WHAT THIS TASK INVOLVES
Return the whole listing, line for line, without the pictures in it.

ENTRIES PROVIDED
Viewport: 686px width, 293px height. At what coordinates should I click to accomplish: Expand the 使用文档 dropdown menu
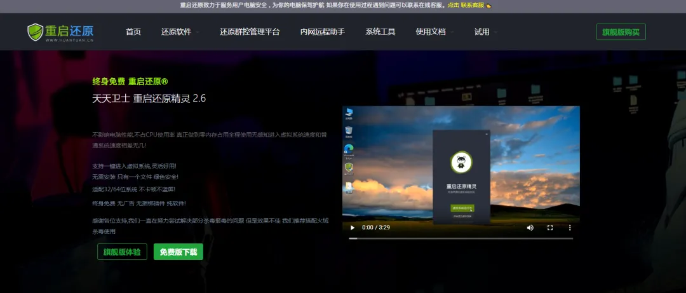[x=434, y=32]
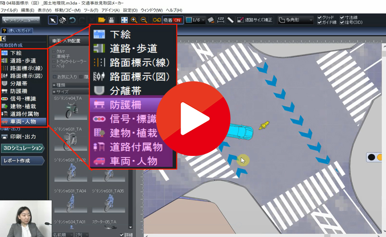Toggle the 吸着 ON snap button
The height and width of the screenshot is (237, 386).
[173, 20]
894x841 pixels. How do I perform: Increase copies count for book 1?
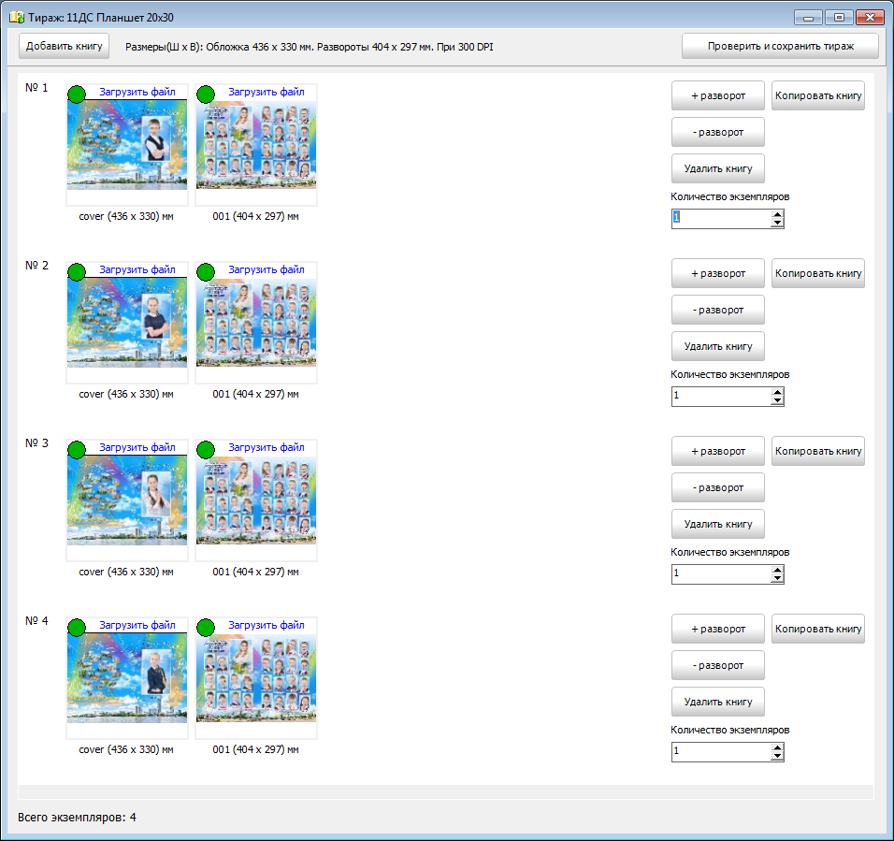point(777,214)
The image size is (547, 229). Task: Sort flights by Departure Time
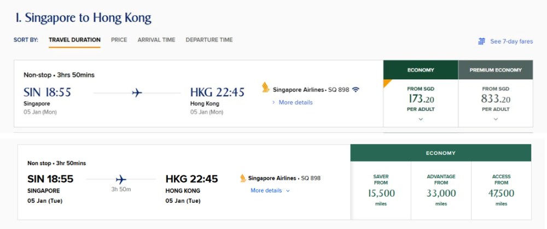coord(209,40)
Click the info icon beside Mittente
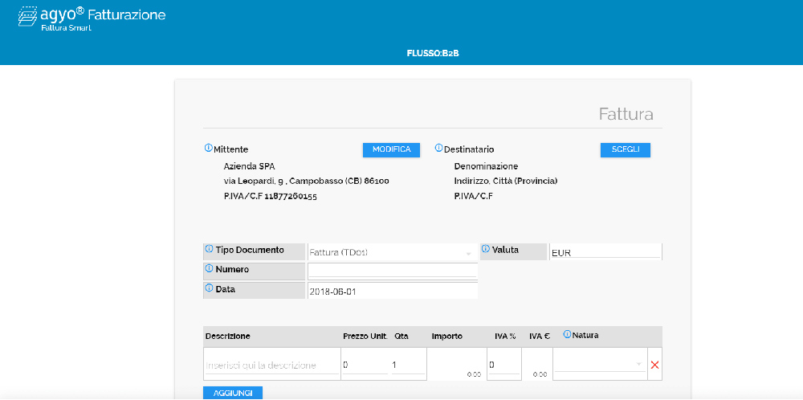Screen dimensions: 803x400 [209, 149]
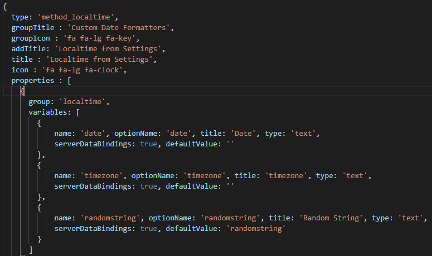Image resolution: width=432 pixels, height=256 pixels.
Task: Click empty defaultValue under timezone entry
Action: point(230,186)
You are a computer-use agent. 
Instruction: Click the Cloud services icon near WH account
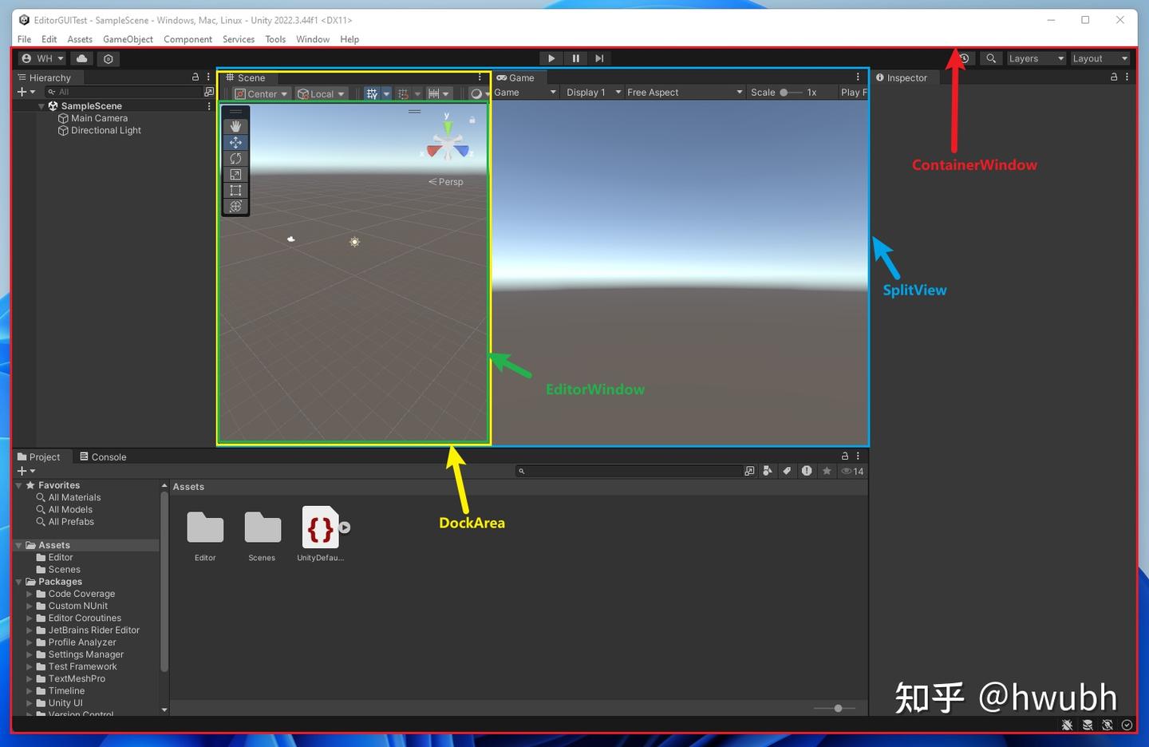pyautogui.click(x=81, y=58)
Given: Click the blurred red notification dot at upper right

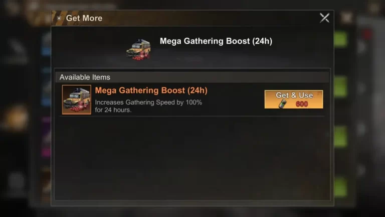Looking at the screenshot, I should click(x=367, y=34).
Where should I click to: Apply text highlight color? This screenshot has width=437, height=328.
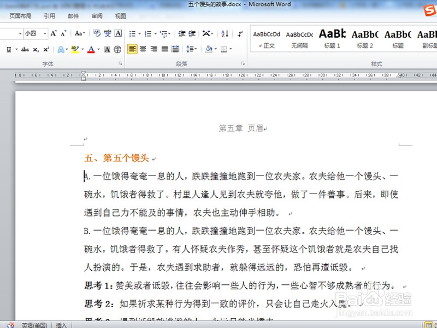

TASK ANSWER
Viewport: 686px width, 293px height. At what coordinates should I click to accomplish: Expand the 使用文档 dropdown menu
[x=434, y=32]
Toggle the 吸着 ON snap button
The height and width of the screenshot is (237, 386).
[173, 20]
894x841 pixels. How do I perform: Increase copies count for book 1?
point(777,214)
The image size is (547, 229). Task: Sort flights by Departure Time
coord(209,40)
Click the info icon beside Mittente
Screen dimensions: 803x400 [209, 149]
Image resolution: width=432 pixels, height=256 pixels.
Task: Click empty defaultValue under timezone entry
Action: point(230,186)
You are a computer-use agent. 
Instruction: Click the Cloud services icon near WH account
pyautogui.click(x=81, y=58)
Given: Click the blurred red notification dot at upper right

Looking at the screenshot, I should click(x=367, y=34).
Where should I click to: Apply text highlight color? This screenshot has width=437, height=328.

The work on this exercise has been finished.